Passage to read
* * * * * * *

Wednesday, 3 April 2013

The Ordinary People


TV.   Alienating.

I was late to bed last night – 3am – because I sat up transcribing a small out of print book I have borrowed from a friend.  It was published in the 1930s, there is no trace of a copy or even a mention of it online, so though it is precious she has lent it to me, and I am slogging through the slow process of typing it up so I can refer to its wisdom at leisure.

When I finally went to bed, I lay with a small, dim light still on, admiring my shelves.  They are beautifully tidy and calm.  After years of struggling in this direction I seem finally to have tamed my clothes.  I like everything I own, it is all comfortable and the shapes suit my body.  Everything I have is stretchy or (if woven not knitted) strung on elastic, so I can expand and shrink without fear of expense.  My shoes are all comfy and good for walking in.  I have warm clothes and cool clothes, snuggly and soft.  I have thick leggings and tights for winter, different undergarments to suit the seasons, everything is modest and everything, except nightdresses and some undergarments, is purple.  My stuff is mostly herded up in baskets and it all feels spacious and well-organised and this brings me peace and well-being.  I lay a long time looking at the shelves, occasionally getting out of bed to re-organise something that caught my eye, just to make it perfect.  And eventually I put out the light and drifted off to sleep.

Because I went to sleep so late, though I woke early as usual I dozed off again.  I finally came to about 9.20 and within five minutes my cellphone rang.  It was the Badger urgently needing details of his passport to book a flight to a Christian book conference.  We puzzled over the final detail being sought, which correlated with nothing on the passport page. In the end he asked if I could scan the page and send it to him.

* * * * * * *

(Collected data entries)
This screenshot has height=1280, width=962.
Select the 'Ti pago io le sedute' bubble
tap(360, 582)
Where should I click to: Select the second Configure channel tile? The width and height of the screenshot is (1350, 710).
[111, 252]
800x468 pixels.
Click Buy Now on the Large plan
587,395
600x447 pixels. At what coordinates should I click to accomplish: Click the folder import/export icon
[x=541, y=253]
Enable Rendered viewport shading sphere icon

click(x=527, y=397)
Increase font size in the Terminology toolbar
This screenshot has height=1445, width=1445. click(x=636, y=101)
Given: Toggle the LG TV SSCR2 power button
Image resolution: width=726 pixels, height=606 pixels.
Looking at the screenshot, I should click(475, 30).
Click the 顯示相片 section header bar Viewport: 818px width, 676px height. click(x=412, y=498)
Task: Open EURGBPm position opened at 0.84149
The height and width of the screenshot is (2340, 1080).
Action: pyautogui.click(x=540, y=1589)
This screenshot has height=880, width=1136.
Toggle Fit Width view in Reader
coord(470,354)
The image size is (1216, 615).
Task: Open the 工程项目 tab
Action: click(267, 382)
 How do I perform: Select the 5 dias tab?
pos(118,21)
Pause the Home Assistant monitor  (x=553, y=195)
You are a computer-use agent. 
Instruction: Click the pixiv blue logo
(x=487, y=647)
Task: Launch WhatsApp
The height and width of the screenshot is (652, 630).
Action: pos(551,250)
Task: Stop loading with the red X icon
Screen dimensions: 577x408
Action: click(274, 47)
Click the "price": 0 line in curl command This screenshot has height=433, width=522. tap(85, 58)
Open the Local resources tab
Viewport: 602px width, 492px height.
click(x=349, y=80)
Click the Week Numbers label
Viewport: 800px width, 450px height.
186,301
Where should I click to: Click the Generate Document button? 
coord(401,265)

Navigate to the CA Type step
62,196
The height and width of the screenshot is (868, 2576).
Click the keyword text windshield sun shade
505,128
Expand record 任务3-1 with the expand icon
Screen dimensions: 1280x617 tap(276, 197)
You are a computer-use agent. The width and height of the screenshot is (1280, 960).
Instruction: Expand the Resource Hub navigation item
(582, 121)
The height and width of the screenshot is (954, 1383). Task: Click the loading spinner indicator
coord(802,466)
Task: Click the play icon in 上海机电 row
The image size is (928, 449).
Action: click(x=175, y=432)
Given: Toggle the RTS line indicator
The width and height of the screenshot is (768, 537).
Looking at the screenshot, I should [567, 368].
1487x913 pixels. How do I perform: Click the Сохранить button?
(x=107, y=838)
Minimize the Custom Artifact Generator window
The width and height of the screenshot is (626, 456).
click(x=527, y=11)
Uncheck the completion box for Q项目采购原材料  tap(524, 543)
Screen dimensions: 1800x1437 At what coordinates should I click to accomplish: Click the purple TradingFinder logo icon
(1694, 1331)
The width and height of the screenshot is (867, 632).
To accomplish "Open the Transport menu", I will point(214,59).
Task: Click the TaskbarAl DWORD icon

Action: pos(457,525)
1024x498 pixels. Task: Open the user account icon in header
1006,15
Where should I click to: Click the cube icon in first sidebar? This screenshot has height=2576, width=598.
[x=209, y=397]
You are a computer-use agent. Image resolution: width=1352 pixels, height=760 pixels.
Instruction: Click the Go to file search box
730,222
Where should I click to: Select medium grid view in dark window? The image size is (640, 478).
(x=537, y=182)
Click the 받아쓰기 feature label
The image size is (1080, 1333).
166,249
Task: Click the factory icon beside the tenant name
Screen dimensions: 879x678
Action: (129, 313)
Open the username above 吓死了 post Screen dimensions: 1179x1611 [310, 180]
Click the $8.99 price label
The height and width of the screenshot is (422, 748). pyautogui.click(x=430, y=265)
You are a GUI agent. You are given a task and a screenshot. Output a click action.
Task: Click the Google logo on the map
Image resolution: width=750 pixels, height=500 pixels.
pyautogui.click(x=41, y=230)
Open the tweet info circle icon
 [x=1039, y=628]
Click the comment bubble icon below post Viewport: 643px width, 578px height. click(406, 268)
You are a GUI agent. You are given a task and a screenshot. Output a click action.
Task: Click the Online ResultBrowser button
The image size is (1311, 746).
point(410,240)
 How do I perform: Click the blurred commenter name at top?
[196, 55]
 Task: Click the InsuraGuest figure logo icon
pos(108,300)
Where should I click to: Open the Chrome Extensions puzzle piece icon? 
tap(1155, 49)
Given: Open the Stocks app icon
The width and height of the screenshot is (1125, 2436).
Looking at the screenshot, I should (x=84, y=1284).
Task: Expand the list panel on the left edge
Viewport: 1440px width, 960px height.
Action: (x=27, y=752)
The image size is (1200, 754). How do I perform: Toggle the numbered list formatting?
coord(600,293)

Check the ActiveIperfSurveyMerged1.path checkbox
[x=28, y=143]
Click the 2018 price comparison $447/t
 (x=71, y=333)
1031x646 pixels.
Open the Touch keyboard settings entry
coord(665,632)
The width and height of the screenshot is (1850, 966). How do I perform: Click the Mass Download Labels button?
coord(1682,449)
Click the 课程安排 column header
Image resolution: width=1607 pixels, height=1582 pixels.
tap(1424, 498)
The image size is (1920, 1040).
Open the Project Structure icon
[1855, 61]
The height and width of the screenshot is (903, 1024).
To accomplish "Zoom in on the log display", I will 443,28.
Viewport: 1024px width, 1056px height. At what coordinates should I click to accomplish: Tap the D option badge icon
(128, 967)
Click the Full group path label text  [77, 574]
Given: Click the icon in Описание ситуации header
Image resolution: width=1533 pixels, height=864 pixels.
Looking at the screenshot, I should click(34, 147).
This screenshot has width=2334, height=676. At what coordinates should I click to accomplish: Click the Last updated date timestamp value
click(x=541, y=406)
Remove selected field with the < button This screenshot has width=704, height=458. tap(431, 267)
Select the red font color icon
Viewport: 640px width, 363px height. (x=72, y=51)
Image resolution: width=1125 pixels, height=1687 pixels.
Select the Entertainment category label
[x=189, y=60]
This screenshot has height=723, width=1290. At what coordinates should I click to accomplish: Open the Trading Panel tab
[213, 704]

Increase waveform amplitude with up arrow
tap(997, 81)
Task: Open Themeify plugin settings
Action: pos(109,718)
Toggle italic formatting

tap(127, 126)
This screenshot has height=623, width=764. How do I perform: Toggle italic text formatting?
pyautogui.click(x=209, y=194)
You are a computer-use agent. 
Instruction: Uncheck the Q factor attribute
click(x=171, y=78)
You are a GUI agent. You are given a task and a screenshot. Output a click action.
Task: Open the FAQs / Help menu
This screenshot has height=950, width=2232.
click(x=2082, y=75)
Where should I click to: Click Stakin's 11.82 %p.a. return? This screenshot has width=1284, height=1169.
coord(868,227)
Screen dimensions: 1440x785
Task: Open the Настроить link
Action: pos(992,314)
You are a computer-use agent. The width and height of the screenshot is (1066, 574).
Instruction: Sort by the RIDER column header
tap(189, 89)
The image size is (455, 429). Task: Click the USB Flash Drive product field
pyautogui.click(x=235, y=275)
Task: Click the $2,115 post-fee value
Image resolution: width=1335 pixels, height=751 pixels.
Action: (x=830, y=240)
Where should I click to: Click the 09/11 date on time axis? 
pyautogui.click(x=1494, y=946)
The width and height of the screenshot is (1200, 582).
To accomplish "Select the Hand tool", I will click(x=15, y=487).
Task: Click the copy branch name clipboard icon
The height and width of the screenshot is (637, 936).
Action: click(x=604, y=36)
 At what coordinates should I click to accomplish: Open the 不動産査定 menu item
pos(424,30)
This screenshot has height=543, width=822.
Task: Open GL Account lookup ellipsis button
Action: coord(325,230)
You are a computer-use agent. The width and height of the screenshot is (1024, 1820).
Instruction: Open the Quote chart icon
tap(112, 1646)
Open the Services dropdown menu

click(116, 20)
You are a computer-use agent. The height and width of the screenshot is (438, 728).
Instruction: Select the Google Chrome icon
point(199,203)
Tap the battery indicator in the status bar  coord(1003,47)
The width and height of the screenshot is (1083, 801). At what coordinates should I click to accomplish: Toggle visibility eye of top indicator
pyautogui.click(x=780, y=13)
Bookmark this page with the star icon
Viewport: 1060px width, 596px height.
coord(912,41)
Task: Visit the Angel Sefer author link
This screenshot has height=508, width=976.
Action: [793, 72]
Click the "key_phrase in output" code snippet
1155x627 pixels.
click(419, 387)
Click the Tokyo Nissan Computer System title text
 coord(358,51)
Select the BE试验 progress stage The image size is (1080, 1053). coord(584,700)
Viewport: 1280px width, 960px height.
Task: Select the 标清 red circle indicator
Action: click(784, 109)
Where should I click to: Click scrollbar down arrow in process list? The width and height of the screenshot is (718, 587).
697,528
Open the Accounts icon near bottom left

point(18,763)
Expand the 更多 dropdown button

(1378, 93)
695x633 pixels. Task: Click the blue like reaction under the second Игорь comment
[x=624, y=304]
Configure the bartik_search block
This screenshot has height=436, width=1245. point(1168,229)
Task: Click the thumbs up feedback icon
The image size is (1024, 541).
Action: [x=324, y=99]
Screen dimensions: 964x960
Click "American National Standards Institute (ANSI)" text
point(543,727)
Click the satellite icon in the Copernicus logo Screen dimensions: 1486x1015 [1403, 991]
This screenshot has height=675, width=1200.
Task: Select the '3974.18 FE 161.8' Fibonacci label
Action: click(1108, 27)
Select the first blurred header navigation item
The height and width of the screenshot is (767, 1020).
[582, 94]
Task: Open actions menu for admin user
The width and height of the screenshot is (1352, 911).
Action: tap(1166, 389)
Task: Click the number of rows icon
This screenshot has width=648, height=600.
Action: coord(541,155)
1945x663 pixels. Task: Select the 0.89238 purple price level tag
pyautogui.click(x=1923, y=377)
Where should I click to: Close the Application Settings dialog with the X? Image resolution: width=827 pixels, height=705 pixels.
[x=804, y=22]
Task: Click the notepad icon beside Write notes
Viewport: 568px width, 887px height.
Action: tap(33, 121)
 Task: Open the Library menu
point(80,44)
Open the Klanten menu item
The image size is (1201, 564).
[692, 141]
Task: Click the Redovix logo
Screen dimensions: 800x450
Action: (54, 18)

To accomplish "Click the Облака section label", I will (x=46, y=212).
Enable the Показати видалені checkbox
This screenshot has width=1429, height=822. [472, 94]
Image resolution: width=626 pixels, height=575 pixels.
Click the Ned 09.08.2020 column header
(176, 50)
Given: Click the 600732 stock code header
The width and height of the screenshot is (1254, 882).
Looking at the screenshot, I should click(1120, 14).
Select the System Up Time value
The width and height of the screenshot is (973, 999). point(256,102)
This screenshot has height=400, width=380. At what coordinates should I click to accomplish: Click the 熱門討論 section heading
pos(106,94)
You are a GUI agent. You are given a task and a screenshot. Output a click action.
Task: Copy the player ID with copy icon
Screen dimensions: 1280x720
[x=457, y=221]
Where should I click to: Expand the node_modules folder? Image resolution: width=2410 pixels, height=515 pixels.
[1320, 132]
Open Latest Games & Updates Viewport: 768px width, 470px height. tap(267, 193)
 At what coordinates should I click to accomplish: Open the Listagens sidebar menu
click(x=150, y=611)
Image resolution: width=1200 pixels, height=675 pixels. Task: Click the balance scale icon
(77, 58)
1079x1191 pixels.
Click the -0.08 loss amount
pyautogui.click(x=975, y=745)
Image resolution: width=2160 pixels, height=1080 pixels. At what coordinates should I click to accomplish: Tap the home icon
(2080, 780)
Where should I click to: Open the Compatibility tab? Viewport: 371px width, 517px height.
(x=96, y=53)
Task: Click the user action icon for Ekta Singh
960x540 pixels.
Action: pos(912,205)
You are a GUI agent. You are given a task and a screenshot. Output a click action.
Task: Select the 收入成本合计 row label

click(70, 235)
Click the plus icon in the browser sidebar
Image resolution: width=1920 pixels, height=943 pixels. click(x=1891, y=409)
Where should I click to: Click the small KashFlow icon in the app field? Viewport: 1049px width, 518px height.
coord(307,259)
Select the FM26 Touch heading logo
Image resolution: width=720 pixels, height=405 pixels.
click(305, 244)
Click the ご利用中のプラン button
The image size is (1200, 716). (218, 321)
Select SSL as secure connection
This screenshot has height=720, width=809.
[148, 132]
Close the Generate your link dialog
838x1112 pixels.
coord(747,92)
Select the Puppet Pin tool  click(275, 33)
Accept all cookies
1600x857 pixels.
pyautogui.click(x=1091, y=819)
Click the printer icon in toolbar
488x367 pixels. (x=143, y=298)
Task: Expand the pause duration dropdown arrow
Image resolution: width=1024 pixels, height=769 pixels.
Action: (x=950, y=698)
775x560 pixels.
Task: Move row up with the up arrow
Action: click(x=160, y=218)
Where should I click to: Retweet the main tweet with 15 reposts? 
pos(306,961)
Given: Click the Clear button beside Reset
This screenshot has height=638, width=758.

* * * * * * *

Problem to solve
Continue the blog post "The Ordinary People" from the point where it stops, picking up right after the request to scan the passport page.

Answer to this exercise
We have a new printer, wireless.  It works fine, but I had never tried to print wirelessly, so I took my laptop downstairs – which is a bit of a performance because it has something wrong with its bios and the battery holds no charge so I have to rush it from socket to socket like a medical emergency.  And the socket by the printer is on the floor behind the sofa so I almost expired through crushing my internal organs (yes, gentle reader, I am too fat) hanging over the back of the sofa trying to plug it in.  Actually that’s not too bad because all you have to do is push – unplugging it is the challenge; you need powerful fingertips.

At first the scanner denied all knowledge of connection even though ‘Emberputa’ came up clear enough on its little screen.  It pretended the broadband was down or it wasn’t turned on or there was no computer.  Sigh.  I printed out a couple of notelets with violets on I designed yesterday evening just to try and jog its memory.  It liked the violets but refused to have anything to do with the passport.

Then I remembered that our Alice, who used to work at the library and has long and bitter experience of This Kind Of Thing, showed me how to establish connection through the computer control panel not through the scanner’s own computer.  So I did that.  The first PDF came out upside down and I don’t know how to rotate on a PDF so I made a second one and sent it off to the Badger, pointing out how ultra-cunning I had been in remembering to take his passport out of the scanner and put it back in the file so that when he tries to get the aeroplane we aren’t searching wildly through heaps of paper in the garret wondering where the heck his passport can be.

I made some delicious vegetable soup for lunch and while tidying out the pantry came upon some Nutty Knobbly Nougat in a carrier bag with something in a jar – chutney or whatever, I didn’t really look, I was fixating on the nougat which I love.  And though I certainly didn’t put it there I ripped it open and ate some even though I had dessert (sticky toffee pudding and HALF FAT crème fraiche – yes I do know I shouldn’t have) after my soup, with a cup of tea.  Sorry if it was earmarked for something else.

Then this afternoon I watched the episode of Broadchurch (gripping TV crime drama) because today I didn’t need to be here or there or even anywhere doing anything in particular - and I got the book I was writing finished and in to my editor as planned at the beginning of the week (hooray!) so I made an executive decision to award myself chillout space.

I corresponded a bit with one or two people about things going on with them, I felt guilty for not getting round to Morning Prayer and decided as it was by then 4pm it’ll have to be Evening Prayer today.

I typed up some more of the book and fetched in some wood for the stove and brought in the wheelie bin – and took out the trash that should have been in it when the bin lorry came round.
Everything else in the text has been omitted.